**Supplied passage:**
= North Saskatchewan Junior B Hockey League =

Defunct Canadian hockey league

North Saskatchewan Jr "B"

The now defunct North Saskatchewan Junior B Hockey League (NSJHL) was an independent, successful Junior "B" ice hockey league in Saskatchewan, Canada, sanctioned by Hockey Canada. The league comprised teams from cities and towns such as Saskatoon and Melfort, situated in the northern part of the province of Saskatchewan.
Conversely, a second Junior "B" league, the South Saskatchewan (SSJHL) included teams which were located in towns primarily in the southern part of Saskatchewan, such as Regina, Weyburn and Melville.
Players who played at the Junior "B" level were approximately 14-20 years old, and Junior "B" was considered the entry level and a "feeder league" into Junior Hockey in Canada (except where Junior "C" or "D" teams existed). Many players who exhibited a high degree of skill eventually graduated to Junior "A", Collegiate, or Major Junior such as the Western Hockey League teams such as the local Saskatoon Blades or teams located in other western provinces such as the New Westminster Bruins in British Columbia, for example. However, though uncommon, players in Junior "B", much like Junior "A" or Major Junior Hockey in Canada, were eligible for professional draft by the National Hockey League or at the time of their existence, the World Hockey Association.

**Material provided:**

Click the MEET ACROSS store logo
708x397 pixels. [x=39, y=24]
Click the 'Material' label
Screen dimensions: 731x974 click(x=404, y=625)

**Aim A:** Please list every Saskatchewan city or town named in the hockey league article.
**Aim B:** Proceed with the hockey league article from the point where it stops.
The listing has no connection to the hockey league article.

**Task response A:** Saskatoon, Melfort, Regina, Weyburn, Melville

**Task response B:**
Teams from the Saskatchewan Junior "B" leagues had some loose, but informal affiliations with Junior "A" or Major Junior teams, however there was no development system in Junior "B", such as the Bantam Draft for Major Junior Hockey in Canada, in which Major Junior teams for example, could formalize specific access to players, through a draft system. Junior "B" players at the time could try out for any other teams which expressed interest, whether it be in Saskatchewan or elsewhere. No NSJHL team provided other teams a development platform for players where they could be "cherry picked" by Major Junior, Junior "A" or Collegiate teams.
Additionally, Junior "B" players over the age of 17 were eligible for the NHL amateur draft. Several outstanding NHLers have played Junior B level hockey, these include San Jose Sharks players Logan Couture and Joe Thornton.
Teams from the NSJHL or the SSJHL did not play each other during the regular season, however, the champion of each league at the end of the season played for the overall Saskatchewan Junior "B" championship. The overall provincial winner then had the opportunity to play in the Canadian Junior B championships for the Keystone Cup.
In 2007, the North Saskatchewan Junior Hockey League joined the Prairie Junior Hockey League with the intention of creating one league.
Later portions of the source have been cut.